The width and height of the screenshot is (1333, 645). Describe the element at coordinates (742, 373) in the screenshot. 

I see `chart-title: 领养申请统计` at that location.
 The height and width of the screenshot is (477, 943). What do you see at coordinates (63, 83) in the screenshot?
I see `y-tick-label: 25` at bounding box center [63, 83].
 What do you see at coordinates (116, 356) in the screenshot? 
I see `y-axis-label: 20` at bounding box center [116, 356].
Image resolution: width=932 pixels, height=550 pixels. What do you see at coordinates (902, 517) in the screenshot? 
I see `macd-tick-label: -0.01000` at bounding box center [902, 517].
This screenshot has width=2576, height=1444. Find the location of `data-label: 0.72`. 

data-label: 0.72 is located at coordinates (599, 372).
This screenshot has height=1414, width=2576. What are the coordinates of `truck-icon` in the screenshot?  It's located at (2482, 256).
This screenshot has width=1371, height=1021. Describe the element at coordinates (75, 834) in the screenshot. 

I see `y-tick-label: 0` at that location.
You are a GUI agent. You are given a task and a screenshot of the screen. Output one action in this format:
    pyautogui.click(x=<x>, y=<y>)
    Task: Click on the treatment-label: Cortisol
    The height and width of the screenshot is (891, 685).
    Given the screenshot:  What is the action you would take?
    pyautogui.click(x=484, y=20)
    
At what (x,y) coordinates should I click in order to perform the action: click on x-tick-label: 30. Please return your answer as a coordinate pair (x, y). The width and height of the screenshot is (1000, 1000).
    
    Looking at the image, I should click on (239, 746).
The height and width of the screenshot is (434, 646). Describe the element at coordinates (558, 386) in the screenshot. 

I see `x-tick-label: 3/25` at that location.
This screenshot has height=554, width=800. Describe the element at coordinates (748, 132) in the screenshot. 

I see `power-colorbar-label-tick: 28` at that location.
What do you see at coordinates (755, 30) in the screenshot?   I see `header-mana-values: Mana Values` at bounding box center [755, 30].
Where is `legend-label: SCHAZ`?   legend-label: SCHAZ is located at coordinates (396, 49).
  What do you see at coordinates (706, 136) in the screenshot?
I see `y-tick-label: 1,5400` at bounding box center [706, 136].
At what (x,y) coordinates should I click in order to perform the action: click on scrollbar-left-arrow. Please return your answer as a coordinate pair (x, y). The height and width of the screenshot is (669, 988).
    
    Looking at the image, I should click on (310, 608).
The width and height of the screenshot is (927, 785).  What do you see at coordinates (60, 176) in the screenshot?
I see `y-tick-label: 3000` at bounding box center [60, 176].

—————

◆ Problem details
Copy every item above word for word, keeping each line as it stands and leaving nothing out.

◆ Solved problem
The width and height of the screenshot is (1333, 645). Describe the element at coordinates (742, 373) in the screenshot. 

I see `chart-title: 领养申请统计` at that location.
 The height and width of the screenshot is (477, 943). What do you see at coordinates (63, 83) in the screenshot?
I see `y-tick-label: 25` at bounding box center [63, 83].
 What do you see at coordinates (116, 356) in the screenshot? 
I see `y-axis-label: 20` at bounding box center [116, 356].
Image resolution: width=932 pixels, height=550 pixels. What do you see at coordinates (902, 517) in the screenshot? 
I see `macd-tick-label: -0.01000` at bounding box center [902, 517].
This screenshot has width=2576, height=1444. Find the location of `data-label: 0.72`. 

data-label: 0.72 is located at coordinates (599, 372).
This screenshot has height=1414, width=2576. What are the coordinates of `truck-icon` in the screenshot?  It's located at (2482, 256).
This screenshot has width=1371, height=1021. Describe the element at coordinates (75, 834) in the screenshot. 

I see `y-tick-label: 0` at that location.
You are a GUI agent. You are given a task and a screenshot of the screen. Output one action in this format:
    pyautogui.click(x=<x>, y=<y>)
    Task: Click on the treatment-label: Cortisol
    The height and width of the screenshot is (891, 685).
    Given the screenshot:  What is the action you would take?
    pyautogui.click(x=484, y=20)
    
At what (x,y) coordinates should I click in order to perform the action: click on x-tick-label: 30. Please return your answer as a coordinate pair (x, y). The width and height of the screenshot is (1000, 1000).
    
    Looking at the image, I should click on (239, 746).
The height and width of the screenshot is (434, 646). Describe the element at coordinates (558, 386) in the screenshot. 

I see `x-tick-label: 3/25` at that location.
This screenshot has height=554, width=800. Describe the element at coordinates (748, 132) in the screenshot. 

I see `power-colorbar-label-tick: 28` at that location.
What do you see at coordinates (755, 30) in the screenshot?   I see `header-mana-values: Mana Values` at bounding box center [755, 30].
Where is `legend-label: SCHAZ`?   legend-label: SCHAZ is located at coordinates (396, 49).
  What do you see at coordinates (706, 136) in the screenshot?
I see `y-tick-label: 1,5400` at bounding box center [706, 136].
At what (x,y) coordinates should I click in order to perform the action: click on scrollbar-left-arrow. Please return your answer as a coordinate pair (x, y). The height and width of the screenshot is (669, 988).
    
    Looking at the image, I should click on (310, 608).
The width and height of the screenshot is (927, 785).  What do you see at coordinates (60, 176) in the screenshot?
I see `y-tick-label: 3000` at bounding box center [60, 176].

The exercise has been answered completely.